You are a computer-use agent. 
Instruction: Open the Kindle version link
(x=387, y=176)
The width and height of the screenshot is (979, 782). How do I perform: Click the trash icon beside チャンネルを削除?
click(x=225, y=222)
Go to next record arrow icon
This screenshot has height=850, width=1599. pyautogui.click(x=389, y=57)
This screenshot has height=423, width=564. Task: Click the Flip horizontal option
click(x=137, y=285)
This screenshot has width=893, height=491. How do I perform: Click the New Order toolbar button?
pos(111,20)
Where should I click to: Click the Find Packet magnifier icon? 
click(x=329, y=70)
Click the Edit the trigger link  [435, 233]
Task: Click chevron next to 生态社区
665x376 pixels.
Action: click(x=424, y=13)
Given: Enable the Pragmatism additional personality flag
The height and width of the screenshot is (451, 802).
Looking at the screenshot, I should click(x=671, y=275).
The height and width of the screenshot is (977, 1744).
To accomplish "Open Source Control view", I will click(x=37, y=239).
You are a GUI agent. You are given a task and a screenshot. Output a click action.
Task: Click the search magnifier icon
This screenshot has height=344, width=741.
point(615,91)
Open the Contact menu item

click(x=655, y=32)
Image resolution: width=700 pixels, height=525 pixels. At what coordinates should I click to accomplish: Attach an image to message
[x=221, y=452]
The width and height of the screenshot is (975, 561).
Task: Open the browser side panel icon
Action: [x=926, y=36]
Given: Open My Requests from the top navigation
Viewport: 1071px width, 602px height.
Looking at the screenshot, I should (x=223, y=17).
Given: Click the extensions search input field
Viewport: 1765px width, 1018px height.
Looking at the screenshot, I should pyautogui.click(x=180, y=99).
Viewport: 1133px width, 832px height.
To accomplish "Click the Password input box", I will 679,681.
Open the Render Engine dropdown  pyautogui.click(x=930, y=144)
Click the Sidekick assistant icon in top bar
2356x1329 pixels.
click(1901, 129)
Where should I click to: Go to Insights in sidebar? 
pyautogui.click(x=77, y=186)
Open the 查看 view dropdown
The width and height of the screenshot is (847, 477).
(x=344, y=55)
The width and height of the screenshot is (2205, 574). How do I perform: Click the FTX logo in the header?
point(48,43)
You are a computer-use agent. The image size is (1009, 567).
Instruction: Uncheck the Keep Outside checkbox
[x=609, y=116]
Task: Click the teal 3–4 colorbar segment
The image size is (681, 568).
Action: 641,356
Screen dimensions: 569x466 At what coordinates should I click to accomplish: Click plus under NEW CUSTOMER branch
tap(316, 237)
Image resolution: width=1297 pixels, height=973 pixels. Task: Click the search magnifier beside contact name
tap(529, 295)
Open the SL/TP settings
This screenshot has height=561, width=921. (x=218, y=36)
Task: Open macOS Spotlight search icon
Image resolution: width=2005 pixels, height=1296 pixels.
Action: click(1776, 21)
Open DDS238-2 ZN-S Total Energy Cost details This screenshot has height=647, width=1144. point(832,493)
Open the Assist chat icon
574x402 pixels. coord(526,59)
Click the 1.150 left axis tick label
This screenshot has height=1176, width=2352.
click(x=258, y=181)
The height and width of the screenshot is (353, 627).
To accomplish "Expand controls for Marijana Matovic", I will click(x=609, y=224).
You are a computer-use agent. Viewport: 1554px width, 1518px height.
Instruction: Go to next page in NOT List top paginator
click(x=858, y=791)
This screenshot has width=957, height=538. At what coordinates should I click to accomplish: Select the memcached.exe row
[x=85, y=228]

Problem requirements :: Which lines of the data contain the string "input"? Copy each of them.

Output for this exercise ::
Given: Click the extensions search input field
To accomplish "Click the Password input box", I will 679,681.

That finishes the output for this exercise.